Collected data entries:
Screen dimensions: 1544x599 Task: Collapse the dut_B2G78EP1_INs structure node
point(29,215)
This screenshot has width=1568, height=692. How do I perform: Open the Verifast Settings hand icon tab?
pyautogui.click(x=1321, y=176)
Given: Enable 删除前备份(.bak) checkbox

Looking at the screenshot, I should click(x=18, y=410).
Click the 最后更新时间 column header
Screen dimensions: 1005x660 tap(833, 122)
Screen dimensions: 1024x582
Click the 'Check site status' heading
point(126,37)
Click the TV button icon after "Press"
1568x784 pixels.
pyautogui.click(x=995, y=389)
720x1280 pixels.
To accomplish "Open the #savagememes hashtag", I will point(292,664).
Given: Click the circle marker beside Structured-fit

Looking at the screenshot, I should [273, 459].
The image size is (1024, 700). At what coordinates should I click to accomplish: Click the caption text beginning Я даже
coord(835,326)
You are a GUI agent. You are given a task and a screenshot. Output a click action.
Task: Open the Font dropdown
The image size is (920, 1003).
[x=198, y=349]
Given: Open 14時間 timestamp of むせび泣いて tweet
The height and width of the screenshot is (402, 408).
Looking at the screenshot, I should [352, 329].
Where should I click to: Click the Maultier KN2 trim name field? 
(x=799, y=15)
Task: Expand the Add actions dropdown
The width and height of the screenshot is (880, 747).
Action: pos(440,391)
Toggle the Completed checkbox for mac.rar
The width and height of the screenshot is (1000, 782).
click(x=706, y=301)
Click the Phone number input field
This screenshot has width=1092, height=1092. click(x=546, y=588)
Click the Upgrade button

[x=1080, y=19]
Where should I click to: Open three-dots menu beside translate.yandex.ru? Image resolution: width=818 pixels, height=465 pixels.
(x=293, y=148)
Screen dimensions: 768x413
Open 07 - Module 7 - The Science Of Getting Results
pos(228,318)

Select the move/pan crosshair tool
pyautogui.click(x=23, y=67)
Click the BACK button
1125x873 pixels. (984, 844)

__Instructions to follow__.
Give the entries again in full, exactly as they were written above.

__Answer to the exercise__.
Screen dimensions: 1544x599 Task: Collapse the dut_B2G78EP1_INs structure node
point(29,215)
This screenshot has width=1568, height=692. How do I perform: Open the Verifast Settings hand icon tab?
pyautogui.click(x=1321, y=176)
Given: Enable 删除前备份(.bak) checkbox

Looking at the screenshot, I should click(x=18, y=410).
Click the 最后更新时间 column header
Screen dimensions: 1005x660 tap(833, 122)
Screen dimensions: 1024x582
Click the 'Check site status' heading
point(126,37)
Click the TV button icon after "Press"
1568x784 pixels.
pyautogui.click(x=995, y=389)
720x1280 pixels.
To accomplish "Open the #savagememes hashtag", I will point(292,664).
Given: Click the circle marker beside Structured-fit

Looking at the screenshot, I should [273, 459].
The image size is (1024, 700). At what coordinates should I click to accomplish: Click the caption text beginning Я даже
coord(835,326)
You are a GUI agent. You are given a task and a screenshot. Output a click action.
Task: Open the Font dropdown
The image size is (920, 1003).
[x=198, y=349]
Given: Open 14時間 timestamp of むせび泣いて tweet
The height and width of the screenshot is (402, 408).
Looking at the screenshot, I should [352, 329].
Where should I click to: Click the Maultier KN2 trim name field? 
(x=799, y=15)
Task: Expand the Add actions dropdown
The width and height of the screenshot is (880, 747).
Action: pos(440,391)
Toggle the Completed checkbox for mac.rar
The width and height of the screenshot is (1000, 782).
click(x=706, y=301)
Click the Phone number input field
This screenshot has width=1092, height=1092. click(x=546, y=588)
Click the Upgrade button

[x=1080, y=19]
Where should I click to: Open three-dots menu beside translate.yandex.ru? Image resolution: width=818 pixels, height=465 pixels.
(x=293, y=148)
Screen dimensions: 768x413
Open 07 - Module 7 - The Science Of Getting Results
pos(228,318)

Select the move/pan crosshair tool
pyautogui.click(x=23, y=67)
Click the BACK button
1125x873 pixels. (984, 844)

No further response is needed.